Operational Methods in Semiconductor Manufacturing: Methodsfor Modeling Stochastic Processes in Semiconductor Manufacturing

半导体制造中的操作方法：半导体制造中随机过程的建模方法

• 批准号: 9713549
• 负责人: Lee Schruben
• 金额: $ 80万
• 依托单位: Cornell University
• 依托单位国家: 美国
• 项目类别: Cooperative Agreement
• 财政年份: 1997
• 资助国家: 美国
• 起止时间: 1997-09-01 至 2001-12-31
• 项目状态: 已结题
• 来源: https://www.nsf.gov/awardsearch/showAward?AWD_ID=9713549&HistoricalAwards=false
• 关键词: Operational; Methods; Semiconductor; Manufacturing; Methodsfor

This award provides funding to investigate how the random elements of semiconductor manufacturing impact overall factory productivity. Algorithms will be created and tested for simulating dependent, transient random processes such as product demand, tool reliability, operator availability, and step yield. Statistical procedures will be developed for determining the types and amount of data that are needed to accurately represent these processes in factory queueing models and simulations. A central part of the research program will be designing efficient experimental procedures for optimizing the performance and validity of factory models. Experimental and analytical techniques for using these models to support the optimal timing of resource investments such as tool purchases and personnel cross-training will also be developed. If successful, this research will provide engineers in the semiconductor industry with fundamental knowledge necessary for the creation of valid models and efficient analytical tools useful in designing semiconductor fabrication facilities. A key to improving the cycle times and throughput of these multi-billion dollar factories is the identification and control of the random factors of production. Conventional semiconductor factory models assume that independent and identically distributed random input processes produce steady-state output processes with known performance objectives, economic parameters, and constraints. The realities of semiconductor fabrication are quite different. In the semiconductor industry, capacity requirements, product demands, and competitive cycle times are always changing, as are the very products, processes, and personnel skills involved. Currently, factory-level models are overly optimistic because they ignore many of the transient dependencies in the random phenomena found in real semiconductor manufacturing. This consistent optimism has had serious economic consequences. Valid factory models based on this research will be critical to the continued economic health of this vital industry. Furthermore, the costs of data collection are enormous. This research will provide guidelines for estimating how much data is necessary and how it should be used in engineering design. The modeling methodologies developed in this research will also help engineers to determine optimal settings of critical factory operating parameters that can make the difference between financial success and disaster.

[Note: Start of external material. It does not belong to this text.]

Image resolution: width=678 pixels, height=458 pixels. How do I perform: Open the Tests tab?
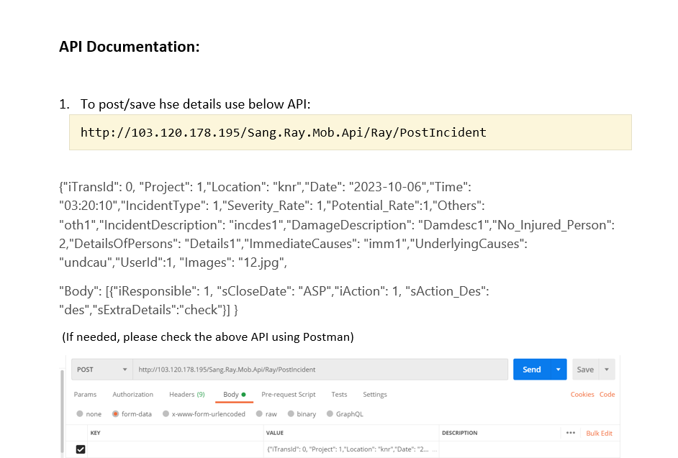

该奖项为研究半导体制造中的随机因素如何影响整体工厂生产率提供了资金。算法将被创建和测试，以模拟相关的、瞬时的随机过程，如产品需求、工具可靠性、操作人员可用性和步骤产量。将开发统计程序，以确定在工厂排队模型和模拟中准确表示这些过程所需的数据类型和数量。研究计划的核心部分将是设计有效的实验程序，以优化工厂模型的性能和有效性。还将开发使用这些模型的实验和分析技术，以支持诸如工具购买和人员交叉培训等资源投资的最佳时机。如果成功，这项研究将为半导体行业的工程师提供必要的基础知识，以创建有效的模型和有效的分析工具，这些工具对设计半导体制造设施很有用。改善这些价值数十亿美元的工厂的周期时间和吞吐量的关键是识别和控制随机生产因素。传统的半导体工厂模型假设独立和同分布的随机输入过程产生具有已知性能目标、经济参数和约束的稳态输出过程。半导体制造的现实是完全不同的。在半导体行业中，容量需求、产品需求和竞争周期总是在变化，所涉及的产品、流程和人员技能也是如此。目前，工厂级模型过于乐观，因为它们忽略了实际半导体制造中发现的随机现象中的许多瞬态依赖关系。这种一贯的乐观主义产生了严重的经济后果。基于这项研究的有效工厂模型将对这个重要行业的持续经济健康至关重要。此外，数据收集的成本是巨大的。这项研究将为估计需要多少数据以及如何在工程设计中使用数据提供指导。本研究中开发的建模方法还将帮助工程师确定关键工厂操作参数的最佳设置，这些参数可以决定财务成功与灾难之间的差异。